— Stored data —
━━━━━━━━━━━━━━━━━━━━━━━━━━━━━━
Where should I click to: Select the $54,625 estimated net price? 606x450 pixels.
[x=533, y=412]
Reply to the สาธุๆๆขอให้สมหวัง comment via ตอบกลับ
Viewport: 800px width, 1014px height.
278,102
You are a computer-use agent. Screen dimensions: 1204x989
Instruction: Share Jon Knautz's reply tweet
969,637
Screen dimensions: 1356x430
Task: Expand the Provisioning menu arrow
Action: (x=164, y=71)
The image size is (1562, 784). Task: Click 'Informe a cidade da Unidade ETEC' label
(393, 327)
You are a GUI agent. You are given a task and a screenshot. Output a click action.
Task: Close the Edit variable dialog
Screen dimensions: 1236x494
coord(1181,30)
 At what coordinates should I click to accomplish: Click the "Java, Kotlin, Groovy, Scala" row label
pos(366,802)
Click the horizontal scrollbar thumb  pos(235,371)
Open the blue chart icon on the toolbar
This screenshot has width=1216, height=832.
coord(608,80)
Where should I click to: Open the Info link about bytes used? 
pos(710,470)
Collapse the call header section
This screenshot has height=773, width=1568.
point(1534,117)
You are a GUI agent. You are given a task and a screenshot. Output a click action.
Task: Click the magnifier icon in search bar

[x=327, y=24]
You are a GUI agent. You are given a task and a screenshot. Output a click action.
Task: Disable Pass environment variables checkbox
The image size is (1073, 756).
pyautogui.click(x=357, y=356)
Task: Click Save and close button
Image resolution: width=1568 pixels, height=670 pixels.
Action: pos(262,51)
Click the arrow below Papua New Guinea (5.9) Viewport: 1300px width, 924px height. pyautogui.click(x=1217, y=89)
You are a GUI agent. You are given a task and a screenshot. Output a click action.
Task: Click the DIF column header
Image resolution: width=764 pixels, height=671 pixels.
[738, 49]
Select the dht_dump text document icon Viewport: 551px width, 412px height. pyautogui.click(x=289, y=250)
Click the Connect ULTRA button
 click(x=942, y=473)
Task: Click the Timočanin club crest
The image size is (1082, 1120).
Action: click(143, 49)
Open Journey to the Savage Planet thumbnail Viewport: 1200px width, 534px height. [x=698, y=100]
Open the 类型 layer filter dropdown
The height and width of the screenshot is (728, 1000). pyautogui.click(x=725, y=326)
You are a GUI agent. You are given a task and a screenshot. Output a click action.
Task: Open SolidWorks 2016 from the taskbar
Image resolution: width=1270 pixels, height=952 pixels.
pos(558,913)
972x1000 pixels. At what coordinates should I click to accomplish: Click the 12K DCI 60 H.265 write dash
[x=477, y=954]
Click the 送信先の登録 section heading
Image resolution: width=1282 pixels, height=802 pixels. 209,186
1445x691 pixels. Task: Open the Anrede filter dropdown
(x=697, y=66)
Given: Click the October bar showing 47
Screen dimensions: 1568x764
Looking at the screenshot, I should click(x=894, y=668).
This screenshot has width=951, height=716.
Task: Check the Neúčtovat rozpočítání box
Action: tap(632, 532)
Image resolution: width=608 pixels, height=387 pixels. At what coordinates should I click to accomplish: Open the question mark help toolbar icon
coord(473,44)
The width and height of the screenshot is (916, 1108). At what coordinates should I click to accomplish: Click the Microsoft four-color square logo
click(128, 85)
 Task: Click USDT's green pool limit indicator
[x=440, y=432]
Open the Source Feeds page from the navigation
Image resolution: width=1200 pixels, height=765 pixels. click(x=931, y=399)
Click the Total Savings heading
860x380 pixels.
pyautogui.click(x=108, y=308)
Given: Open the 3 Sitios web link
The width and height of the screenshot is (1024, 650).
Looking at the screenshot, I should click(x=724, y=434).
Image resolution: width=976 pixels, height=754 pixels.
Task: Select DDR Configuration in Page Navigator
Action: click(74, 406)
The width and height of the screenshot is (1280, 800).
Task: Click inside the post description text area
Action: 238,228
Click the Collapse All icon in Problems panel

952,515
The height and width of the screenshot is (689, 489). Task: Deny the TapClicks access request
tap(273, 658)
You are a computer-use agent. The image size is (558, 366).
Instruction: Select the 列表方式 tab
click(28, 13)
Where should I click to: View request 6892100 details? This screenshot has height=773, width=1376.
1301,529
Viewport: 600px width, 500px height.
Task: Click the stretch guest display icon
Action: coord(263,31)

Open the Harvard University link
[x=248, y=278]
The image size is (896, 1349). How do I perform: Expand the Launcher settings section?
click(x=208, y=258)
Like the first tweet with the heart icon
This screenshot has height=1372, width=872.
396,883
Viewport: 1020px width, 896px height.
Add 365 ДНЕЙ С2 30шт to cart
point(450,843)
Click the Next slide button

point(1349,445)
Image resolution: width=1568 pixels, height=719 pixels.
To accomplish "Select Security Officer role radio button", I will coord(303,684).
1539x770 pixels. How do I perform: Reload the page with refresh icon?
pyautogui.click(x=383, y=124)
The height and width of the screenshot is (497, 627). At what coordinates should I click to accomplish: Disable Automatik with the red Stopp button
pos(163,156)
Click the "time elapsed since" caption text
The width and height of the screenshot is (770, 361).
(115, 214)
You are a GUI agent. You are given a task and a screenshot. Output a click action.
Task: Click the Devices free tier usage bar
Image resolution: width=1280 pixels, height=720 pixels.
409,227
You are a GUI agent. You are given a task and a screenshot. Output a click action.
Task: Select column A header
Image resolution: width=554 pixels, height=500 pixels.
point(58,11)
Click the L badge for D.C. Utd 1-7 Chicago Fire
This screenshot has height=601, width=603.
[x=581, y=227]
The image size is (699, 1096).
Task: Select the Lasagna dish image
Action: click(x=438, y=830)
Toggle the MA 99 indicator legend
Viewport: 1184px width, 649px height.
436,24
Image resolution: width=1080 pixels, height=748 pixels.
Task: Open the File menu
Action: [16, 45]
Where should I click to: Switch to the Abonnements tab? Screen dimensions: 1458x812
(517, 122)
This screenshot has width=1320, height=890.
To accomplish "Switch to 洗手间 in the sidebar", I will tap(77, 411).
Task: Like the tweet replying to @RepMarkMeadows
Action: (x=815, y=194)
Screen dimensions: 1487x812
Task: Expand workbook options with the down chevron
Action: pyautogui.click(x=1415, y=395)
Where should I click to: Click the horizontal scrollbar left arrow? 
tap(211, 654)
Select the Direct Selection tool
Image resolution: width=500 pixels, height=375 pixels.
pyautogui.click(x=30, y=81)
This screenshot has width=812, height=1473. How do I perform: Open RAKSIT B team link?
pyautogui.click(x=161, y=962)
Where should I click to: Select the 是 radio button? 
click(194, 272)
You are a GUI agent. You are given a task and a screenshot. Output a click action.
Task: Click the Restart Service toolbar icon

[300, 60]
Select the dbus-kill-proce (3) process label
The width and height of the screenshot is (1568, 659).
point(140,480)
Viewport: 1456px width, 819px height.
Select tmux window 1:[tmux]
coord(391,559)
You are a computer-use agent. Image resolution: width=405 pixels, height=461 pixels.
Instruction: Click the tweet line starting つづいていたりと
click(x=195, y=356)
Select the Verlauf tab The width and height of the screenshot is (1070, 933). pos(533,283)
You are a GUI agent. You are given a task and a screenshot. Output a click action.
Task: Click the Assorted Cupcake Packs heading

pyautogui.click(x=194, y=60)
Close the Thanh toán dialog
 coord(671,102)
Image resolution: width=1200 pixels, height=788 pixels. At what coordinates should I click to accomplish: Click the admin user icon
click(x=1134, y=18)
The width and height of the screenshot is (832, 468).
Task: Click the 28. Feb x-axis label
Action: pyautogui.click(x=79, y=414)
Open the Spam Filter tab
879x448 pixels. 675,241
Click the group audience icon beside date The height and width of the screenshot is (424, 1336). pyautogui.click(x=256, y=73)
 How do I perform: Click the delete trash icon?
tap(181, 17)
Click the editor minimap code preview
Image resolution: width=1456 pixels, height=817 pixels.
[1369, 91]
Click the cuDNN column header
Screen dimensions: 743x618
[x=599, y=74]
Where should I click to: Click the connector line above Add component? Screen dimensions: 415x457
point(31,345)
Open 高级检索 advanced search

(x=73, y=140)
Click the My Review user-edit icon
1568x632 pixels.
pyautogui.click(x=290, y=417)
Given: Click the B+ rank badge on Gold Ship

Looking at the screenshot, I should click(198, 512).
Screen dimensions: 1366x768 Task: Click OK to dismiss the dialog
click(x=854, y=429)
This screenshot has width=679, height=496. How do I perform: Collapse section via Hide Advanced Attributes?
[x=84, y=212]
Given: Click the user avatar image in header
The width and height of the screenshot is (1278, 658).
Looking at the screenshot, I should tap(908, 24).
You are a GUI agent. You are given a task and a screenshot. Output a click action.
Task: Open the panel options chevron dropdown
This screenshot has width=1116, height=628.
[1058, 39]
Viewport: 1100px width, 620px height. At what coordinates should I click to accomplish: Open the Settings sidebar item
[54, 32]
━━━━━━━━━━━━━━━━━━━━━━━━━━━━━━
— EXERCISE OBJECTIVE —
In the entries above, find each line that has the word "column". Copy it.

— YOUR RESPONSE —
Task: Click the DIF column header
Task: Select column A header
Click the cuDNN column header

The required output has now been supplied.